Monday, 14 December 2015: 08:03
2009 (Moscone West)
Christopher R Glein, Southwest Research Institute San Antonio, Department of Space Science, San Antonio, TX, United States; University of Toronto, Department of Earth Sciences, Toronto, ON, Canada
Abstract:
The Cassini mission has revealed Enceladus to be one of the most dynamic bodies in the solar system, with a cryovolcanic plume that emanates from a subsurface ocean of liquid water [1,2]. The chemical composition of solids and gases in the plume have been determined by the Cassini CDA [2] and INMS instruments [3], respectively.

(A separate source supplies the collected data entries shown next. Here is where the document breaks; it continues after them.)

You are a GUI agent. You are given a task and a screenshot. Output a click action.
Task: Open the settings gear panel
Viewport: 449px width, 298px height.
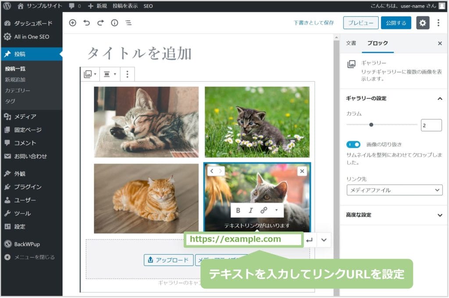423,23

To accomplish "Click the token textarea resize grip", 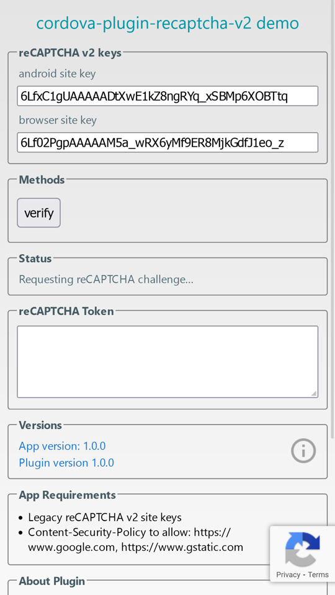I will tap(314, 394).
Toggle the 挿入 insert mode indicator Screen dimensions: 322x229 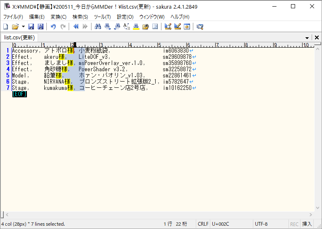[x=307, y=224]
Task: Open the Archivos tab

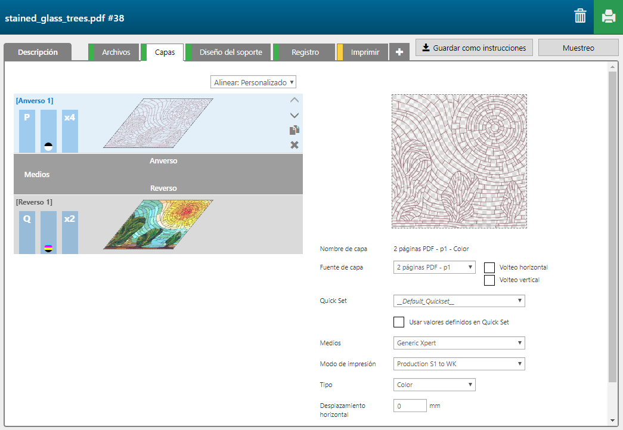Action: 116,52
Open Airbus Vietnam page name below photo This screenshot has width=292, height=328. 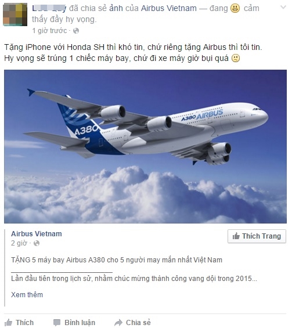tap(37, 233)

We have shown that measurements of carbonate salts in the plume particles and carbon dioxide in the plume gas can be coupled using a geochemical model of carbonate speciation in Enceladus’ ocean to estimate the pH of the ocean [4]. This leads to a self-consistent pH of 11-12, which is similar to those observed (9-12.5) in low-temperature serpentinization environments on Earth, such as the Lost City hydrothermal field. A high pH is also consistent with theoretical simulations of water-rock interactions that lead to the formation of serpentine [5]. Therefore, the high pH implies serpentinization. This is astrobiologically significant because serpentinization also produces hydrogen gas [4], which allows abiotic organic synthesis that could lead to an origin of life. Moreover, hydrogen could serve as an energy source to support possible microbial life, such as methanogens [6]. These possibilities that arise from the geochemistry of serpentinization are interesting given that Enceladus’ plume contains organic molecules, methane, and possibly hydrogen [3]. The emerging picture of Enceladus’ ocean is a habitable serpentinization environment, although questions remain concerning the timing of serpentinization, and the sources of methane and organic molecules in the plume. [1] Porco et al. (2006), Science 311, 1393. [2] Postberg et al. (2009), Nature 459, 1098. [3] Waite et al. (2009), Nature 460, 487. [4] Glein et al. (2015), GCA 162, 202. [5] Zolotov (2007), GRL 34, L23203. [6] McKay et al. (2008), Astrobiology 8, 909.